_Available data_
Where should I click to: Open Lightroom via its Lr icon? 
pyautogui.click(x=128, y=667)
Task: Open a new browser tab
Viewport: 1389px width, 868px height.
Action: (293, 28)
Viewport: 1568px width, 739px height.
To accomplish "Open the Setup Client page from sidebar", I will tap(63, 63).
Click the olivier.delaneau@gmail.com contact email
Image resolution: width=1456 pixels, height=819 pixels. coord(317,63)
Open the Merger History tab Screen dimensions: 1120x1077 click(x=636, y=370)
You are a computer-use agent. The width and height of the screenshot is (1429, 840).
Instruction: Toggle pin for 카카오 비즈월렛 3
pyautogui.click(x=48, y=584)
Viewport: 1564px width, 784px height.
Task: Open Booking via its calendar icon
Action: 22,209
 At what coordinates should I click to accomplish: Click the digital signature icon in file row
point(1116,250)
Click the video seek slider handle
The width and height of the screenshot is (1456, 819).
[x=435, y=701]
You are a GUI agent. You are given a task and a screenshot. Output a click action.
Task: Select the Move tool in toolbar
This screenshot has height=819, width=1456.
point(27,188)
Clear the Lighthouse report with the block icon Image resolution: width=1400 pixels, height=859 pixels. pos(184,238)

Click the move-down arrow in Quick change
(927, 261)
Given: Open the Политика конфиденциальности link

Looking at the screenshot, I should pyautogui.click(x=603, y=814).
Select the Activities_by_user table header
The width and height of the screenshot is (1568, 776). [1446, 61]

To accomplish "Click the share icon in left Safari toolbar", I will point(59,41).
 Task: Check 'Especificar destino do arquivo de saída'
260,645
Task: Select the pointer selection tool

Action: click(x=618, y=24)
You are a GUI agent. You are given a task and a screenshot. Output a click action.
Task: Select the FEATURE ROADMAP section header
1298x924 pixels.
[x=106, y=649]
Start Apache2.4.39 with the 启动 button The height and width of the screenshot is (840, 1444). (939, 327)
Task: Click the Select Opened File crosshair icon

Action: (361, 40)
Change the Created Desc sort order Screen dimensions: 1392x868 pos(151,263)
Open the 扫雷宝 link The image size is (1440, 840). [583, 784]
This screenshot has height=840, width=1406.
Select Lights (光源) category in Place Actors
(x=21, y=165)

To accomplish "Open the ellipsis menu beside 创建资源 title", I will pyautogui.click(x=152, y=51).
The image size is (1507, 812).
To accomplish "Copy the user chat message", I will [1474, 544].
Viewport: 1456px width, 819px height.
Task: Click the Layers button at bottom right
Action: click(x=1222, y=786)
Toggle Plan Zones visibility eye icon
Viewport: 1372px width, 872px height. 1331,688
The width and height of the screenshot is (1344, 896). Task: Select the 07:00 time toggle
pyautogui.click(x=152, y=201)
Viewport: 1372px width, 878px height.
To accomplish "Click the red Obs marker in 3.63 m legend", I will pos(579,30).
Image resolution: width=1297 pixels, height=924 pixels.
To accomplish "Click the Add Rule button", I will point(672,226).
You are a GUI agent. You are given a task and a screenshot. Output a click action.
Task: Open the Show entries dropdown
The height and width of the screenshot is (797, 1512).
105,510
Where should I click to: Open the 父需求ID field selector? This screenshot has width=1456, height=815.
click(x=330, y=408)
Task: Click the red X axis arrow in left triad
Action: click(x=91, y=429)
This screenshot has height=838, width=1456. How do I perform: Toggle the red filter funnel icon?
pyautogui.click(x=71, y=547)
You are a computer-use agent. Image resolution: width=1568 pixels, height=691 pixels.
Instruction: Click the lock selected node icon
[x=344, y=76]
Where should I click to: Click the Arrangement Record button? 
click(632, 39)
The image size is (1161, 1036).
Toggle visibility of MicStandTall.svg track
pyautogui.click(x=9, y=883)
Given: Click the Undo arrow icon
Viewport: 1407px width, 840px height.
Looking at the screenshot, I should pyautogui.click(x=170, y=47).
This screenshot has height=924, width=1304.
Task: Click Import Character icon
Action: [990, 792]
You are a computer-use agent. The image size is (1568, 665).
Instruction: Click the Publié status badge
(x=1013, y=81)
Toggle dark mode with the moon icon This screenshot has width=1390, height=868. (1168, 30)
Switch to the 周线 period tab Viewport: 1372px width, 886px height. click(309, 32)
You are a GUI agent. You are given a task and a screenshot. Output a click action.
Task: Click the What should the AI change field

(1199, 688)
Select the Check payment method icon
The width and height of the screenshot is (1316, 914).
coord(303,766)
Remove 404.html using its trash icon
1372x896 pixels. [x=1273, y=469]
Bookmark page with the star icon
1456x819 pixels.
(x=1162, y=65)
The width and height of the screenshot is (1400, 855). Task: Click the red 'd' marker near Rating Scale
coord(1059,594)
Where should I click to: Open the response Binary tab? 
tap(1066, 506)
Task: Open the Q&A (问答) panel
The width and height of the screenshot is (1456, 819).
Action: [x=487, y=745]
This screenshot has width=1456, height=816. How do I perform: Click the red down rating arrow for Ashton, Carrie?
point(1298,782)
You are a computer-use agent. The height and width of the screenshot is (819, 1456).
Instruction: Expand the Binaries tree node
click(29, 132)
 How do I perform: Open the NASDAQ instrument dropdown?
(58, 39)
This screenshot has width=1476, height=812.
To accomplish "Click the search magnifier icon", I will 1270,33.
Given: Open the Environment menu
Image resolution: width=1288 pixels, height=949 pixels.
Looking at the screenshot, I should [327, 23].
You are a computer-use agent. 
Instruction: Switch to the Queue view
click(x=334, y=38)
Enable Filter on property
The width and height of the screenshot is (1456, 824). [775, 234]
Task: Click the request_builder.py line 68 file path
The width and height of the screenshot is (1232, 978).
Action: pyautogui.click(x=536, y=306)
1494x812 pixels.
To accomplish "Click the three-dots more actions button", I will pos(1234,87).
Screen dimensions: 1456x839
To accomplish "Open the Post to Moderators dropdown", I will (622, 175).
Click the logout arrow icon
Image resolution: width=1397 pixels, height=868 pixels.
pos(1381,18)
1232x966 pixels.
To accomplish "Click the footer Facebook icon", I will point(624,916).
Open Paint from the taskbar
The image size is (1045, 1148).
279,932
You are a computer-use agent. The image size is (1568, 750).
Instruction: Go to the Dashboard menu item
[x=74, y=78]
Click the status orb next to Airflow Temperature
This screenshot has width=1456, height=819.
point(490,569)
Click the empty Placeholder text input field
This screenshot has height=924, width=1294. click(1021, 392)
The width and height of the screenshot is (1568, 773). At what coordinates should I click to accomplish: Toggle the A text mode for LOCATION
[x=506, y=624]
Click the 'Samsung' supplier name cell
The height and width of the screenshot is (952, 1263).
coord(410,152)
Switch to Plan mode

_Work item_
Output the material verbatim, including every line.

_Exercise solution_
Where should I click to: Open Lightroom via its Lr icon? 
pyautogui.click(x=128, y=667)
Task: Open a new browser tab
Viewport: 1389px width, 868px height.
Action: (293, 28)
Viewport: 1568px width, 739px height.
To accomplish "Open the Setup Client page from sidebar", I will tap(63, 63).
Click the olivier.delaneau@gmail.com contact email
Image resolution: width=1456 pixels, height=819 pixels. coord(317,63)
Open the Merger History tab Screen dimensions: 1120x1077 click(x=636, y=370)
You are a computer-use agent. The width and height of the screenshot is (1429, 840).
Instruction: Toggle pin for 카카오 비즈월렛 3
pyautogui.click(x=48, y=584)
Viewport: 1564px width, 784px height.
Task: Open Booking via its calendar icon
Action: 22,209
 At what coordinates should I click to accomplish: Click the digital signature icon in file row
point(1116,250)
Click the video seek slider handle
The width and height of the screenshot is (1456, 819).
[x=435, y=701]
You are a GUI agent. You are given a task and a screenshot. Output a click action.
Task: Select the Move tool in toolbar
This screenshot has height=819, width=1456.
point(27,188)
Clear the Lighthouse report with the block icon Image resolution: width=1400 pixels, height=859 pixels. pos(184,238)

Click the move-down arrow in Quick change
(927, 261)
Given: Open the Политика конфиденциальности link

Looking at the screenshot, I should pyautogui.click(x=603, y=814).
Select the Activities_by_user table header
The width and height of the screenshot is (1568, 776). [1446, 61]

To accomplish "Click the share icon in left Safari toolbar", I will point(59,41).
 Task: Check 'Especificar destino do arquivo de saída'
260,645
Task: Select the pointer selection tool

Action: click(x=618, y=24)
You are a GUI agent. You are given a task and a screenshot. Output a click action.
Task: Select the FEATURE ROADMAP section header
1298x924 pixels.
[x=106, y=649]
Start Apache2.4.39 with the 启动 button The height and width of the screenshot is (840, 1444). (939, 327)
Task: Click the Select Opened File crosshair icon

Action: (361, 40)
Change the Created Desc sort order Screen dimensions: 1392x868 pos(151,263)
Open the 扫雷宝 link The image size is (1440, 840). [583, 784]
This screenshot has height=840, width=1406.
Select Lights (光源) category in Place Actors
(x=21, y=165)

To accomplish "Open the ellipsis menu beside 创建资源 title", I will pyautogui.click(x=152, y=51).
The image size is (1507, 812).
To accomplish "Copy the user chat message", I will [1474, 544].
Viewport: 1456px width, 819px height.
Task: Click the Layers button at bottom right
Action: click(x=1222, y=786)
Toggle Plan Zones visibility eye icon
Viewport: 1372px width, 872px height. 1331,688
The width and height of the screenshot is (1344, 896). Task: Select the 07:00 time toggle
pyautogui.click(x=152, y=201)
Viewport: 1372px width, 878px height.
To accomplish "Click the red Obs marker in 3.63 m legend", I will pos(579,30).
Image resolution: width=1297 pixels, height=924 pixels.
To accomplish "Click the Add Rule button", I will point(672,226).
You are a GUI agent. You are given a task and a screenshot. Output a click action.
Task: Open the Show entries dropdown
The height and width of the screenshot is (797, 1512).
105,510
Where should I click to: Open the 父需求ID field selector? This screenshot has width=1456, height=815.
click(x=330, y=408)
Task: Click the red X axis arrow in left triad
Action: click(x=91, y=429)
This screenshot has height=838, width=1456. How do I perform: Toggle the red filter funnel icon?
pyautogui.click(x=71, y=547)
You are a computer-use agent. Image resolution: width=1568 pixels, height=691 pixels.
Instruction: Click the lock selected node icon
[x=344, y=76]
Where should I click to: Click the Arrangement Record button? 
click(632, 39)
The image size is (1161, 1036).
Toggle visibility of MicStandTall.svg track
pyautogui.click(x=9, y=883)
Given: Click the Undo arrow icon
Viewport: 1407px width, 840px height.
Looking at the screenshot, I should pyautogui.click(x=170, y=47).
This screenshot has height=924, width=1304.
Task: Click Import Character icon
Action: [990, 792]
You are a computer-use agent. The image size is (1568, 665).
Instruction: Click the Publié status badge
(x=1013, y=81)
Toggle dark mode with the moon icon This screenshot has width=1390, height=868. (1168, 30)
Switch to the 周线 period tab Viewport: 1372px width, 886px height. click(309, 32)
You are a GUI agent. You are given a task and a screenshot. Output a click action.
Task: Click the What should the AI change field

(1199, 688)
Select the Check payment method icon
The width and height of the screenshot is (1316, 914).
coord(303,766)
Remove 404.html using its trash icon
1372x896 pixels. [x=1273, y=469]
Bookmark page with the star icon
1456x819 pixels.
(x=1162, y=65)
The width and height of the screenshot is (1400, 855). Task: Click the red 'd' marker near Rating Scale
coord(1059,594)
Where should I click to: Open the response Binary tab? 
tap(1066, 506)
Task: Open the Q&A (问答) panel
The width and height of the screenshot is (1456, 819).
Action: [x=487, y=745]
This screenshot has width=1456, height=816. How do I perform: Click the red down rating arrow for Ashton, Carrie?
point(1298,782)
You are a computer-use agent. The height and width of the screenshot is (819, 1456).
Instruction: Expand the Binaries tree node
click(29, 132)
 How do I perform: Open the NASDAQ instrument dropdown?
(58, 39)
This screenshot has width=1476, height=812.
To accomplish "Click the search magnifier icon", I will 1270,33.
Given: Open the Environment menu
Image resolution: width=1288 pixels, height=949 pixels.
Looking at the screenshot, I should [327, 23].
You are a computer-use agent. 
Instruction: Switch to the Queue view
click(x=334, y=38)
Enable Filter on property
The width and height of the screenshot is (1456, 824). [775, 234]
Task: Click the request_builder.py line 68 file path
The width and height of the screenshot is (1232, 978).
Action: pyautogui.click(x=536, y=306)
1494x812 pixels.
To accomplish "Click the three-dots more actions button", I will pos(1234,87).
Screen dimensions: 1456x839
To accomplish "Open the Post to Moderators dropdown", I will (622, 175).
Click the logout arrow icon
Image resolution: width=1397 pixels, height=868 pixels.
pos(1381,18)
1232x966 pixels.
To accomplish "Click the footer Facebook icon", I will point(624,916).
Open Paint from the taskbar
The image size is (1045, 1148).
279,932
You are a computer-use agent. The image size is (1568, 750).
Instruction: Go to the Dashboard menu item
[x=74, y=78]
Click the status orb next to Airflow Temperature
This screenshot has width=1456, height=819.
point(490,569)
Click the empty Placeholder text input field
This screenshot has height=924, width=1294. click(1021, 392)
The width and height of the screenshot is (1568, 773). At what coordinates should I click to accomplish: Toggle the A text mode for LOCATION
[x=506, y=624]
Click the 'Samsung' supplier name cell
The height and width of the screenshot is (952, 1263).
coord(410,152)
Switch to Plan mode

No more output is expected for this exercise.